■ Objective 1 ■
Summarize the article on search query ambiguity in two sentences.
■ Objective 2 ■
Write what comes next in the article on search query ambiguity, starting after its last sentence.

■ Document passage ■
-------

Satisfying Needs by Diversifying Topics

Thursday, February 24, 2011

When retrieving documents for a search query, a simplistic approach that ranks the most relevant documents highest will leave users completely unsatisfied if it incorrectly interprets the query. Incorrect interpretation is an inevitable possibility when dealing with ambiguous queries, which in some experiments were shown to represent over 16% of all queries [1]. Significant ambiguity can result from query terms that have many synonyms. We can hypothesize the the amount of ambiguity will increase as the internet (and search indexes) grow simply because the probability of the same term being used in different contexts increases as the number of terms increases.

As an example, consider the query "ajax" which could refer to web development methods of Asynchronous JavaScript and XML, to the Amsterdam soccer team, to the household cleaning product, to the Greek warrior, etc. Ranking solely by relevance score will likely lead to a first page of results that only satisfy the web development meaning, due to the number of highly interconnected online documents about this topic. In fact, when searching on Yahoo! these are the only results one receives (all searches performed February 14th 2011). If we happened to be searching for one of the other meanings we'd need to adjust our query. When searching on Google Netherlands we end up with the opposite problem and all the results relate to the Amsterdam soccer team. However, when searching on Google English we see a result about the Amsterdam soccer team and a town in Calgary mixed into the top 10.

When addressed in a more general Artificial Intelligence setting, as opposed to the Information Retrieval setting we're focusing on here, this problem is occasionally referred to as the "Paris Hilton problem." Is a searcher who enters this query interested in the woman or the Parisian hotel? Although the results are dominated by web sites about the Hilton heiress, Google does provide one site, at rank 9, satisfying those of us seeking to book a stay at the Hilton Arc de Triomphe Paris.

-------

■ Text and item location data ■
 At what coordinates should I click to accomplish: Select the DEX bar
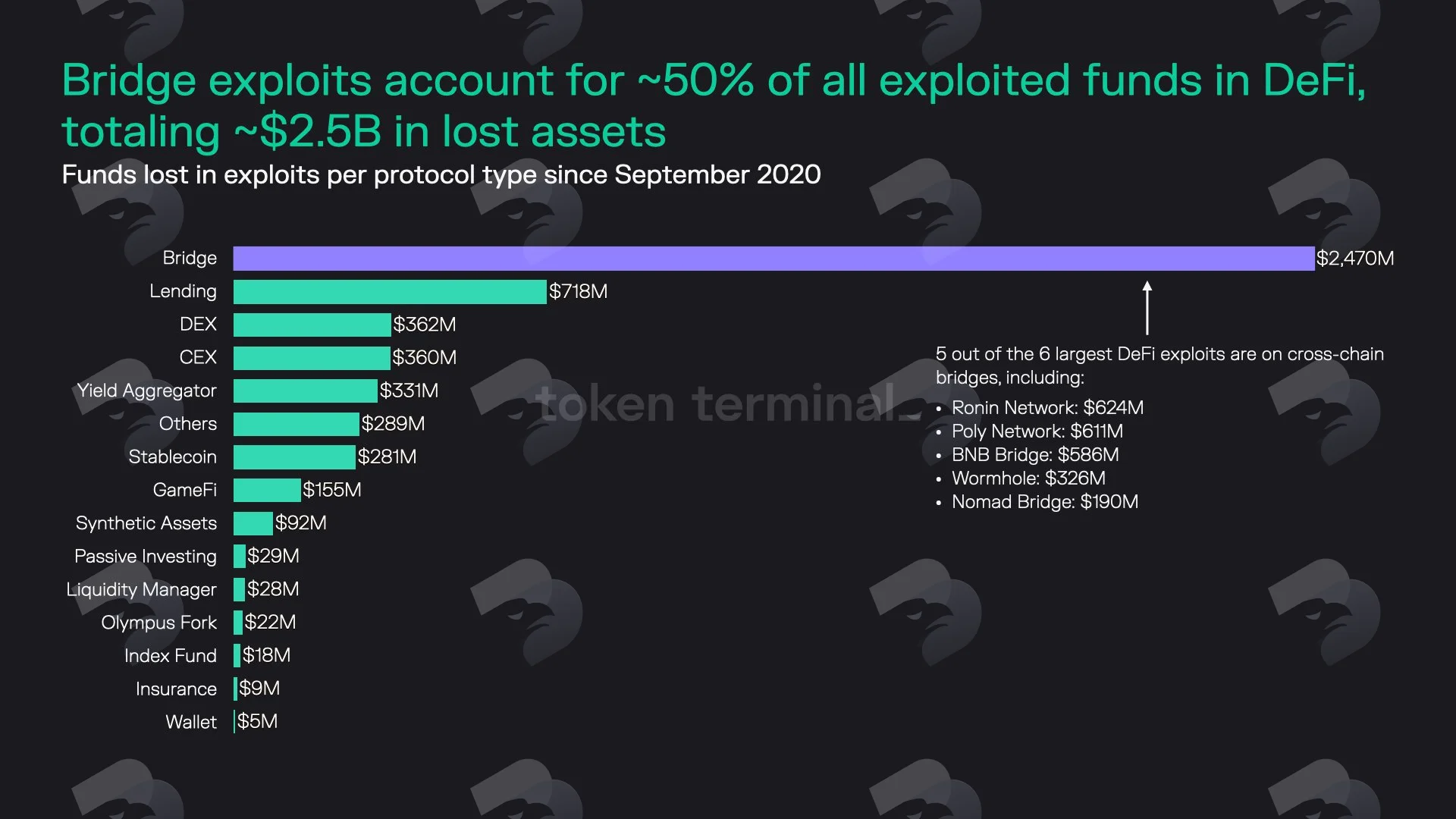pyautogui.click(x=312, y=325)
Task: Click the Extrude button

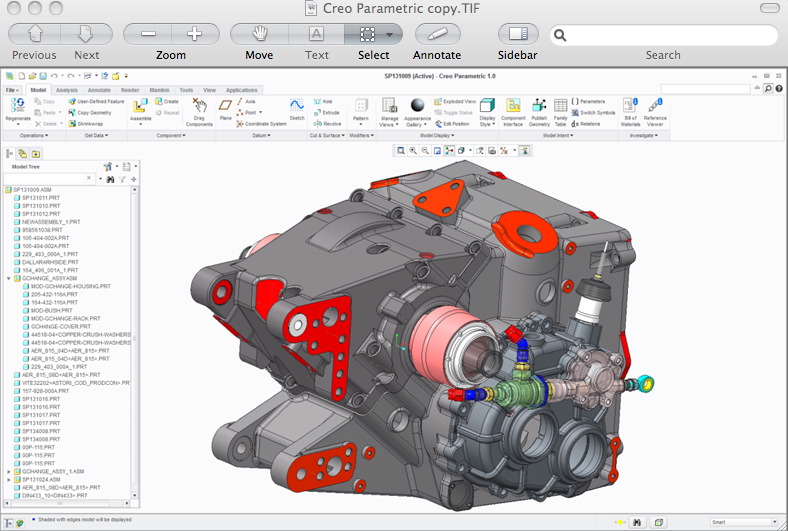Action: point(327,113)
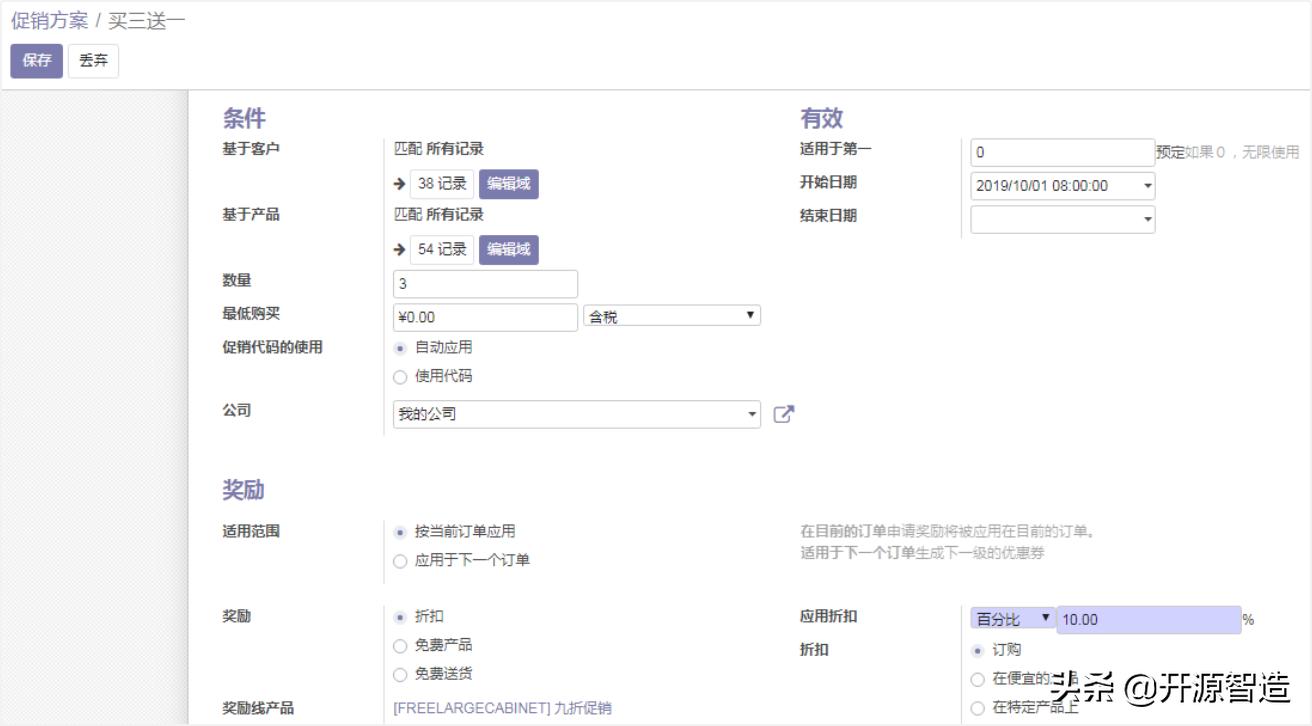点击"54 记录"前的箭头图标
Image resolution: width=1312 pixels, height=726 pixels.
point(399,249)
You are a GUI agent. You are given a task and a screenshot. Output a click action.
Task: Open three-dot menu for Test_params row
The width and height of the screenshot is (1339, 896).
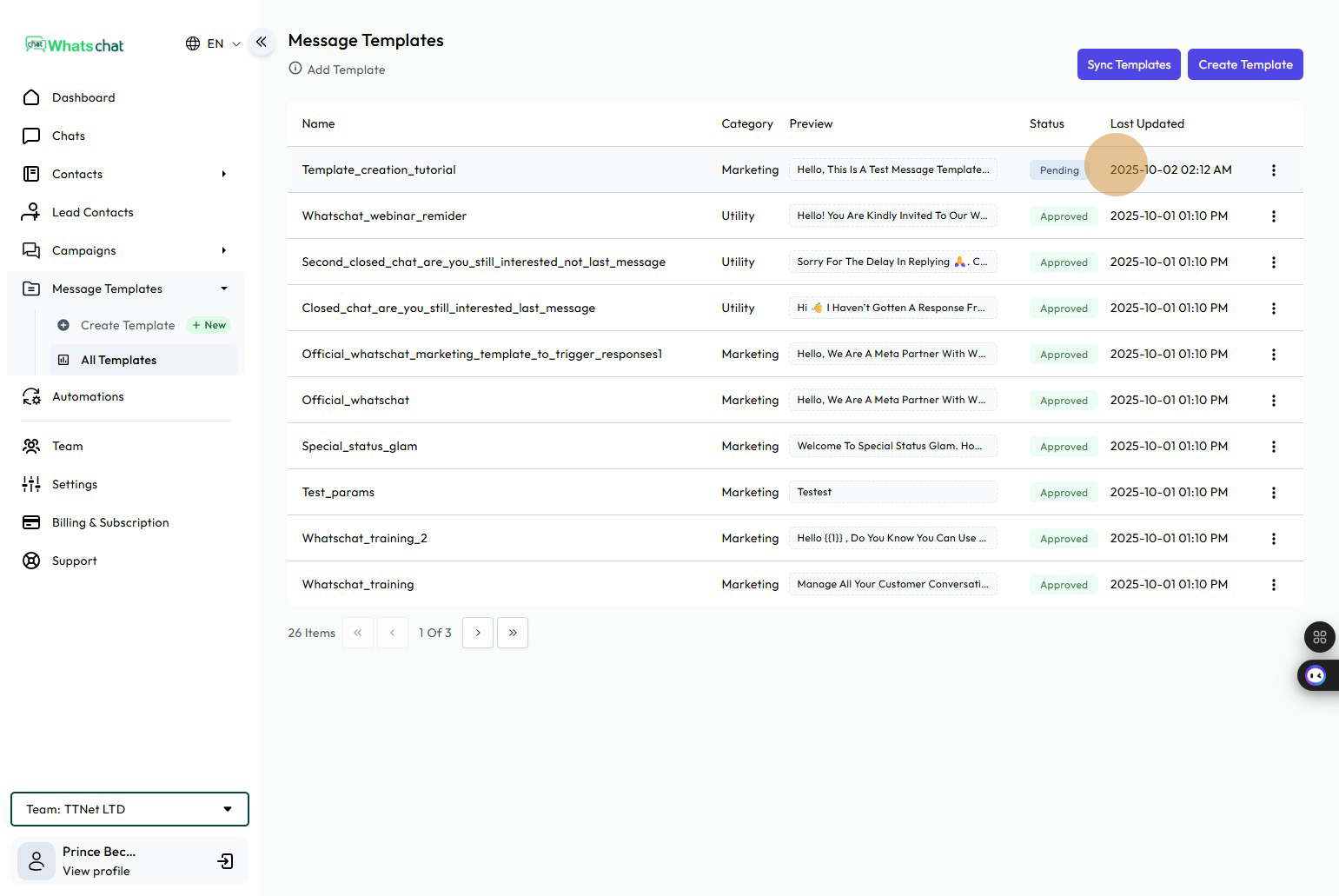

-------

■ Exercise output 1 ■
Ranking search results purely by relevance can leave users unsatisfied when an ambiguous query is misinterpreted, and such queries made up over 16% of all queries in some experiments. The query "ajax" shows the problem: Yahoo! returned only web development results and Google Netherlands returned only results about the Amsterdam soccer team, while Google English mixed other meanings into its top 10.

■ Exercise output 2 ■
Recently information retrieval research has started to put more focus on addressing the problem of ambiguous queries. The primary solution has been to alter the search result list so that our top results not only reflect highly relevant results, but results that cover the multiple meanings a query could represent -- to diversify the search results. This is analogous to the reinforcement learning strategy of "exploit and explore" in which we make what appears as a sub-optimal decision so that we can gain information and make better decisions in the future. There is also a relationship to risk management in portfolio theory: by cautiously covering multiple meanings we can reduce the worst case outcome when we incorrectly predicted the user's intended meaning. The results of Google English appear to have incorporated something of a diversification strategy.

A key challenge in result diversification is to determine what the underlying topics of the returned search results are. Knowing our results' topics will teach us how to diversify our results. We recently presented work on precisely this topic, the image below shows a summary of the system we built [2].

Diversification System Diagram

The basic strategy is to apply a topic modeling algorithm to the fetched results and then use a reordering algorithm to ensure we highly rank both relevant documents and topics with a high probability of being in different topics. The specific implementation we design used Probabilistic Latent Semantic Analysis to generate topics but any other algorithm (e.g. Latent Dirichlet Allocation, Correlated Topic Model, etc.) could be substituted.

The inquisitive reader might be wondering, well, if I know the topics I like and the search engine knows the topics representing documents, why bother diversifying search results, why not simply provide me with documents related to my preferences? Relating this back to the previous post about search users' topic preferences, there is clearly a viable path of research here. We look forward to presenting details about our work integrating these techniques.

References

[1] M. Sanderson. Ambiguous queries: test collections need more sense. SIGIR '08, pp. 499-506, 2008.

[2] P. Lubell-Doughtie and K. Hofmann. Improving Result Diversity using Probabilistic Latent Semantic Analysis. DIR '2011, pp. 24-27, 2011.

Are our Preferences in a Sub-Space?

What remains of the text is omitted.